CLUSTERING ONLINE RETAILERS BASED ON PRODUCT RANGES
(See code on my GitHub page)
When you do empirical research about online retailers, you might want to cluster or group the retailers. You want retailers in the same group to offer similar products but retailers in different groups should not. You might be interested in the groupings per se, but you could also just want to control for different industry-specific things.
There is a way to construct intuitive retailer clusters just based on what products they offer. Because many retailers offer many different types of products, you might not want binary classifications such as standard industry codes (e.g. SIC). Instead, you might find it likely that there are many different clusters that each describes a mix of products, but that retailers can belong to several of them and not only one. Moreover, the retailers might belong very strongly to one cluster, and just a little bit to some others. If you know some unsupervised machine learning and text analysis, you might start to think that this sounds like the Latent Dirichlet Allocation model, or “topic modeling”. That is exactly what it is.

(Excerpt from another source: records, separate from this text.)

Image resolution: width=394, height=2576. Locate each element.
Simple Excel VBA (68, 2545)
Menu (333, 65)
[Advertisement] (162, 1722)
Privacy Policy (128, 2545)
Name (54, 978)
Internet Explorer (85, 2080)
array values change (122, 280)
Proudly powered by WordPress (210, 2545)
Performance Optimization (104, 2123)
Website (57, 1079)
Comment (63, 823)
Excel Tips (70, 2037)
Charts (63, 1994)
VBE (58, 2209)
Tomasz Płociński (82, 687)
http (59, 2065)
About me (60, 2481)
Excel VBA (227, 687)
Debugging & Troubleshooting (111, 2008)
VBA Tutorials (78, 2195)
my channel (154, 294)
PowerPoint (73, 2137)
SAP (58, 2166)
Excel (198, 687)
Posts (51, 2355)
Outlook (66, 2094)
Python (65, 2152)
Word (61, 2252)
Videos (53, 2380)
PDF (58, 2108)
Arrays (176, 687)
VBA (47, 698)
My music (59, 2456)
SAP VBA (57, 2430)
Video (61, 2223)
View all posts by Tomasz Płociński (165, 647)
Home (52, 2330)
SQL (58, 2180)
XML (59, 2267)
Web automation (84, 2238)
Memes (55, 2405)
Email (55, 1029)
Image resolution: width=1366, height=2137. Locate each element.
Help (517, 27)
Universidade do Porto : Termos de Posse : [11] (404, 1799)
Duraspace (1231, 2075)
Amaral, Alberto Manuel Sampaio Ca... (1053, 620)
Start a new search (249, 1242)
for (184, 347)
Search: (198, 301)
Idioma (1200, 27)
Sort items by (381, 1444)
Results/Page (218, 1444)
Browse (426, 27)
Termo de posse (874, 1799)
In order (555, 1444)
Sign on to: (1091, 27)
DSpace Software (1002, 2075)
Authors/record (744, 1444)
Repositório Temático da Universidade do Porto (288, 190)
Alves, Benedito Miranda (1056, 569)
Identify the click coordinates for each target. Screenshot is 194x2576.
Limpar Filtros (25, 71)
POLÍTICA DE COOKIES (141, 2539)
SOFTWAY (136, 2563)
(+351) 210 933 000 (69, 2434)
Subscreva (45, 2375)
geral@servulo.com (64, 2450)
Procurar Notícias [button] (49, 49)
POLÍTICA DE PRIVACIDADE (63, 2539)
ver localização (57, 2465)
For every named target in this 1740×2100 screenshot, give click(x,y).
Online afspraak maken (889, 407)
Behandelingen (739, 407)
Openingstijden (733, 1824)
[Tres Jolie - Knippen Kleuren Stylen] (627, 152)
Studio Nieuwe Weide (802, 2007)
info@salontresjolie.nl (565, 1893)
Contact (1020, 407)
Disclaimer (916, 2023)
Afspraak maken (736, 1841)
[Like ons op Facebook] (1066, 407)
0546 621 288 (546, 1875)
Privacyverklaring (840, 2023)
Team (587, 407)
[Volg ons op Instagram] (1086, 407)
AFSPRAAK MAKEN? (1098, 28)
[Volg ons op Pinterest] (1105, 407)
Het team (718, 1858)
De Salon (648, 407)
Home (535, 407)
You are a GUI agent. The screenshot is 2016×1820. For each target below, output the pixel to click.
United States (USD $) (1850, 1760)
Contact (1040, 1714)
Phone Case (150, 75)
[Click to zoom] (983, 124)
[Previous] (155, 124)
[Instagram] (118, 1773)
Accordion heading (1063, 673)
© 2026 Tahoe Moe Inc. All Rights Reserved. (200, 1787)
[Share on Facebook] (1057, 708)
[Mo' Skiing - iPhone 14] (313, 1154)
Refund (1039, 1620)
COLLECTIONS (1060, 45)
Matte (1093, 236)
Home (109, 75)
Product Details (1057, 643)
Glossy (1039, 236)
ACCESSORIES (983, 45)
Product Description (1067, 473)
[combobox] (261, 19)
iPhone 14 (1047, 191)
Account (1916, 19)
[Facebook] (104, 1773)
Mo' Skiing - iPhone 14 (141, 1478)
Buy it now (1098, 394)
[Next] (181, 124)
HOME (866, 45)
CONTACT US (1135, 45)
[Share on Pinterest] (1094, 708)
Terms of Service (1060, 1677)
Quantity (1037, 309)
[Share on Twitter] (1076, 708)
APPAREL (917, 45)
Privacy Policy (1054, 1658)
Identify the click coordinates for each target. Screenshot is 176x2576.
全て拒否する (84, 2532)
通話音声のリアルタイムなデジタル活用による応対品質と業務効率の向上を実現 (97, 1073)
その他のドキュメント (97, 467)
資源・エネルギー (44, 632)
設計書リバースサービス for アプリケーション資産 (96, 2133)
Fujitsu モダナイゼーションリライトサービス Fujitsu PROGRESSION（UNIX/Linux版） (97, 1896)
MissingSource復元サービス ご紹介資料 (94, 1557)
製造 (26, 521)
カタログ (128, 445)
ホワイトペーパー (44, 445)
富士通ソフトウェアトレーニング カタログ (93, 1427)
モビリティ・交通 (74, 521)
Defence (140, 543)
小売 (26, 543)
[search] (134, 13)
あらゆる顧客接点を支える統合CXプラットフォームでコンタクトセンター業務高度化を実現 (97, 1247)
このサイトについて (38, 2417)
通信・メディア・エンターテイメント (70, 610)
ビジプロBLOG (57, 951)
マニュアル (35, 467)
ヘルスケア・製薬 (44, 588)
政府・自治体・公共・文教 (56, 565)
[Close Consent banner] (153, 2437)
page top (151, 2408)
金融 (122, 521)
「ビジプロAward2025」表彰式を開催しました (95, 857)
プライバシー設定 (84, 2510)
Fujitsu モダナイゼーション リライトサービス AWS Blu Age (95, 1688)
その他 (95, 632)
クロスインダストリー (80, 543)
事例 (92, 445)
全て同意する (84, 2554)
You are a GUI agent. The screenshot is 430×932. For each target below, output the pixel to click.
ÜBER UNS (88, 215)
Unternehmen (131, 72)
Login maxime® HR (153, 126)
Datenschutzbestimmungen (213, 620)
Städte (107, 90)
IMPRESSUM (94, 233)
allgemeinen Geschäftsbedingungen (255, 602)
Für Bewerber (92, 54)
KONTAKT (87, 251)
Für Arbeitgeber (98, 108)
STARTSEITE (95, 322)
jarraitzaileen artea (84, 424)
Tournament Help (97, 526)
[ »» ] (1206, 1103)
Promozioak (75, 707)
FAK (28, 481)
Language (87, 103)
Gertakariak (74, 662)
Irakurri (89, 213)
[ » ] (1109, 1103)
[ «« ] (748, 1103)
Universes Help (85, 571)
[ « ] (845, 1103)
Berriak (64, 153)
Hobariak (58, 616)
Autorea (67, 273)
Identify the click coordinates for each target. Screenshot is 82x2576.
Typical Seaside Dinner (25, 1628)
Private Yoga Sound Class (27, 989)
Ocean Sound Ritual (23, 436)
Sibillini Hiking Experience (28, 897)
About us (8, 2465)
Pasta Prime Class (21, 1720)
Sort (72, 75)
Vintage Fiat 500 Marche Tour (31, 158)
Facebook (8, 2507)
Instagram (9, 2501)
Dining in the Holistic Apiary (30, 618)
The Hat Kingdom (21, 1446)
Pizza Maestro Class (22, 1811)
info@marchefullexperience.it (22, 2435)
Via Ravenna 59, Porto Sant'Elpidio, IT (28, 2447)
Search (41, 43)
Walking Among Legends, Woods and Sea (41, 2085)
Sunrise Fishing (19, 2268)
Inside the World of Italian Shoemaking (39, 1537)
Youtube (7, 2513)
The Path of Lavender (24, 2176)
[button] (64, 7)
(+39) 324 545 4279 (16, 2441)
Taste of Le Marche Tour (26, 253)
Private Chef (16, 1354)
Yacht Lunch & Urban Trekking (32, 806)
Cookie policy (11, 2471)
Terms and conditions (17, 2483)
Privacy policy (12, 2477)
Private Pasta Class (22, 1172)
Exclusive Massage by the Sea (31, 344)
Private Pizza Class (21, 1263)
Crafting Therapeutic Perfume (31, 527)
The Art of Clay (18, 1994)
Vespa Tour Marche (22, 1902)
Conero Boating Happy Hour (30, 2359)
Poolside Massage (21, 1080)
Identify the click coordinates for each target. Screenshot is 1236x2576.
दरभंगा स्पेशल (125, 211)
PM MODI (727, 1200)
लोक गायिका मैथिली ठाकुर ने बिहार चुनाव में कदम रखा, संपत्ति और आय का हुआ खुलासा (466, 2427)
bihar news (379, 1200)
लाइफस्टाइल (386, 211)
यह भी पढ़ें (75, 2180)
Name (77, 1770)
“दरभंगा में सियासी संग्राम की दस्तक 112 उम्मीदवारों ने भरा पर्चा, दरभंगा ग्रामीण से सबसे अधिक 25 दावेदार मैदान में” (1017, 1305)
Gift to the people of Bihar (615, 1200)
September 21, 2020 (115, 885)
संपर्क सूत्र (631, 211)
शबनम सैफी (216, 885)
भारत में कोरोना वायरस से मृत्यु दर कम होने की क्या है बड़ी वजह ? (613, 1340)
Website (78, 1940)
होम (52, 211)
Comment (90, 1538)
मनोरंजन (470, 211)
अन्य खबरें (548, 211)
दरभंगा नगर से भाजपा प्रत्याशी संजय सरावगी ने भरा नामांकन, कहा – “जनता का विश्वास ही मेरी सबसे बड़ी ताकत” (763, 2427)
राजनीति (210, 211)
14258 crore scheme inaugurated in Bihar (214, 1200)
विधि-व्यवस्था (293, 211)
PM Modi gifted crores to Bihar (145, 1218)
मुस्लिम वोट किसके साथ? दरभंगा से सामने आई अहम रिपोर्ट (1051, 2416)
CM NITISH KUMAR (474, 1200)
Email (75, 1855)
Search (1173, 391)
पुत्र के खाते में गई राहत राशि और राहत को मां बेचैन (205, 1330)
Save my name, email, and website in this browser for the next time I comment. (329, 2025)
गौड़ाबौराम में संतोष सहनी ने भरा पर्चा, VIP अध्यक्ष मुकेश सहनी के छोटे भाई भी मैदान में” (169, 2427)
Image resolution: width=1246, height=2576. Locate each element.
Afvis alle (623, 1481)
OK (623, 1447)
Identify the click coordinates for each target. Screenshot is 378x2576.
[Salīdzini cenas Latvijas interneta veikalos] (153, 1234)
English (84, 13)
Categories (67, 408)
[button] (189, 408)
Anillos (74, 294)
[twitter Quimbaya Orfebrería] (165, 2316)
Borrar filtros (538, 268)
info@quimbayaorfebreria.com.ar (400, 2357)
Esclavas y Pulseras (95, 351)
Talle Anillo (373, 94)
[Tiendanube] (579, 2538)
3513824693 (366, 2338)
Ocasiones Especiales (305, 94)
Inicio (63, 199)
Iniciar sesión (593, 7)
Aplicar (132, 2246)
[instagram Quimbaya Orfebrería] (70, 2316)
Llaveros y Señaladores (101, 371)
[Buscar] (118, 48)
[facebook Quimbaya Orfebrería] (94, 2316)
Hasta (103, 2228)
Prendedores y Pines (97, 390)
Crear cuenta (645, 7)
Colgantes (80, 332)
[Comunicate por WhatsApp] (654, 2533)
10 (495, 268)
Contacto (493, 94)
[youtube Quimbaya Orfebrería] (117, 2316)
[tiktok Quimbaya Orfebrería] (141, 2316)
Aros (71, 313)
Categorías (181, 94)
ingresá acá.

The Latent Dirichlet Allocation is typically called “topic modeling” because it was developed by Blei, Ng, and Jordan (2003) to cluster text document into latent topics. It could for example be a set of news paper articles that a researcher wants to describe as mixes of different topics. However, the researchers have only the articles, but no idea of what potential topics they could be about. Reading them is not an option. To identify some topics and get information about what article belongs to which topics, the researcher need only feed the topic model with counts of words for each article. The researcher also needs to assume and specify how many topics (clusters) that exist. The topic model then identifies what words typically co-occur in articles (regardless of order and position in the text) and puts the words that do in clusters together. The allocation of words into clusters is not binary. Each topic is a probability distribution over words. For example, one topic could be 13% “interest”, 22% “money”, 9% “investment”, and so on, adding up to 100%. The researcher could use this information to understand that this topic is about finance. Then, based on these probability distributions, each article can be described as a probability distribution over topics. For example, an article in which “interest”, “money”, and “investment” all occur could be 65% about the “finance” topic. The remaining 35% could be spread over several other topics depending on what other words occur in the article.
The analogy for retailers and their products is that each retailer is an article and the products are the words. The algorithm thus cluster products that typically co-occur in retailers’ product ranges together in topics that can be thought of as branches or trades. For example, if retailers that sell cycling shoes typically also sell cycling gloves and cycling pants, these products would create a cluster with other cycling gear. Retailers that mainly sell cycling gear would then load heavily on the cycling gear cluster. Below I show some clusters that result from running the LDA on the universe of online retailers in Sweden, scraped from a price comparison website on February 1, 2020. I only consider retailers that offer at least 20 different products (LDA works poorly for very short texts, e.g. tweets) and I disregard all products that are offered by less than five retailers (they are less informative and creates more noise). That results in 2247 retailers offering in total 173688 different products. I let the algorithm use this information to create 100 clusters.
To understand the nature of each cluster, let’s manually inspect for each cluster the five “most likely” products and the five “most likely” retailers. Here are some examples with labels that I deem appropriate based on the products:
Topic nr: 19 – “golf gear”
Products: Garmin Approach S60, Big MAX Blade, Wilson Staff D7 Driver, Big MAX Autofold FF, Wilson Staff Infinite The Bean Putter
Retailers: Out-of-Bounds, Nordica Golf, Customclubs.se, Dimbo Golf, Golfbutik.se
Topic nr: 32 – “Board games”
Products: Exploding Kittens, Catan, Ticket to Ride: Europe, Mansions of Madness (2nd Edition), Kingdomino
Retailers: Alphaspel, Dragon's Lair , Allt på ett kort, Mantikora, Playoteket
Topic nr: 87 – ”Tires”
Products: Nokian Hakkapeliitta 9 195/65 R 15 95T Dubbdäck, Michelin Primacy 4 205/55 R 16 91V, Continental Viking Contact 7 225/55 R 17 101T, Michelin Primacy 4 225/50 R 17 98Y, Michelin Primacy 4 205/50 R 17 93W
Retailers: Tyred.se , Bythjul, Skruvat.se, Statusfälgar, Däck365
I have “organisationsnummer” for most of the retailers, so it is possible to match the clustering output to other datasets. Let me know if you want that and I’ll be happy to provide it for you.
Blei, David M, Ng, Andrew Y, & Jordan, Michael I. 2003. Latent dirichlet allocation. Journal of machine Learning research, 3(Jan), 993–1022.